# Ugh, potential return of Nega-SSO?



## MFB (Sep 1, 2012)

Not sure if anyone else is getting this issue, but it's ONLY happening with this one thread which strikes me as very odd?

We can't let the Nega-SSO return, quell this threat (or should I say, THREAD) before it spreads.


----------



## Augminished (Sep 1, 2012)

Was just about to make a thread asking if I fucked something up 

If deleting it will fix it by all means!


----------



## MaxOfMetal (Sep 1, 2012)

Tried to modify it and it went fubar. 

Would you mind trying to repost?


----------



## Augminished (Sep 1, 2012)

Will do!


----------



## Augminished (Sep 1, 2012)

I reposted and on my end it is doing the same thing. Is it something I am doing?


----------



## MaxOfMetal (Sep 1, 2012)

Do me a favor, post the same thread, just without links/images.
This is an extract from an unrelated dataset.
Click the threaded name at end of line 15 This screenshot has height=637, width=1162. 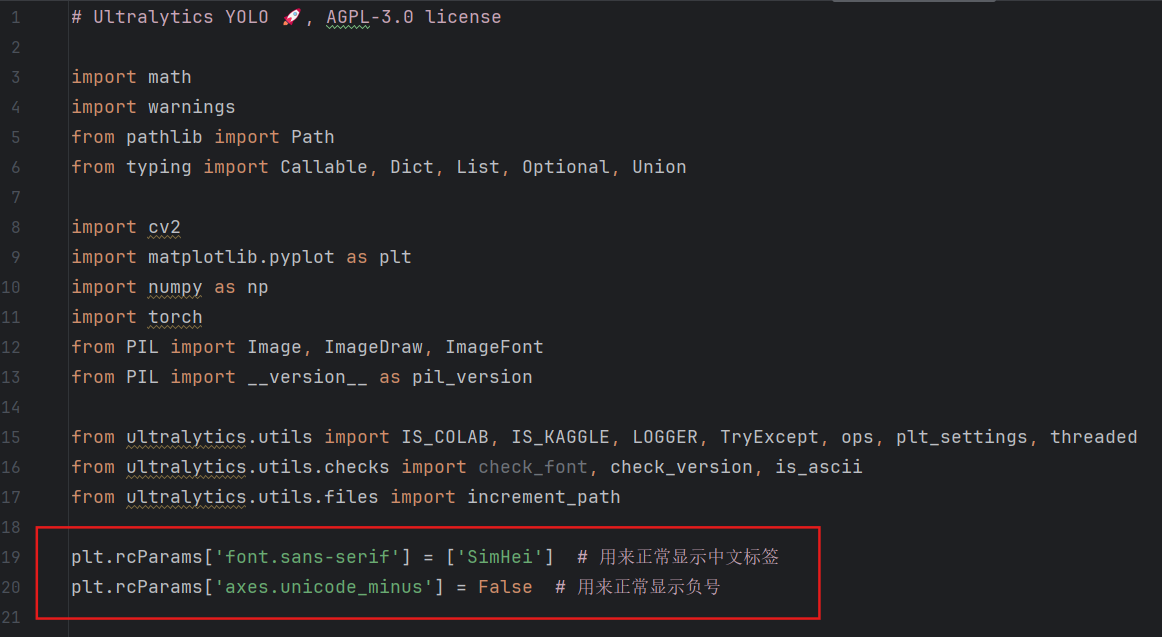click(x=1094, y=437)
Would you mind?


----------



## Augminished (Sep 1, 2012)

Sure


----------



## MaxOfMetal (Sep 1, 2012)

Did it again.  

Very odd.


----------



## MaxOfMetal (Sep 1, 2012)

It seems fine when I tried to make a thread. Interesting.


----------



## Augminished (Sep 1, 2012)

I don't mind not having the thread if its just me thats having the issue.


----------



## Xaios (Sep 1, 2012)

If I could proffer a suggestion, try making a thread without the word "print" as the last word in the thread title. While it's kind of ridiculous, it may be what's causing havoc.


----------



## MFB (Sep 1, 2012)

Maybe just link this stuff to the other thread you were referencing in that first line and consider it a bump?


----------



## Augminished (Sep 1, 2012)

Okay I will try again. Thanks for the input!


----------



## Augminished (Sep 1, 2012)

Xaios said:


> If I could proffer a suggestion, try making a thread without the word "print" as the last word in the thread title. While it's kind of ridiculous, it may be what's causing havoc.



Worked 

Thank you good sir!


----------



## Xaios (Sep 2, 2012)

Oh yeah, I'm good. 

(You're welcome! )

It's no surprise, really. I was the original planeswalker who traversed the illimitable gulf of infinity between Nega-SSO and Neo-SSO. I have "the power."


----------



## skeels (Sep 2, 2012)

Man, Xaios, you're good.

But without the Hypnotoad as your avatar, I find it hard to believe you anymore .....



Strange ...


----------



## Xaios (Sep 2, 2012)

Know why you SHOULD believe me?


Cause I'm holding a thermal detonator.


----------



## skeels (Sep 2, 2012)

Ha! You're my kind of scum!


----------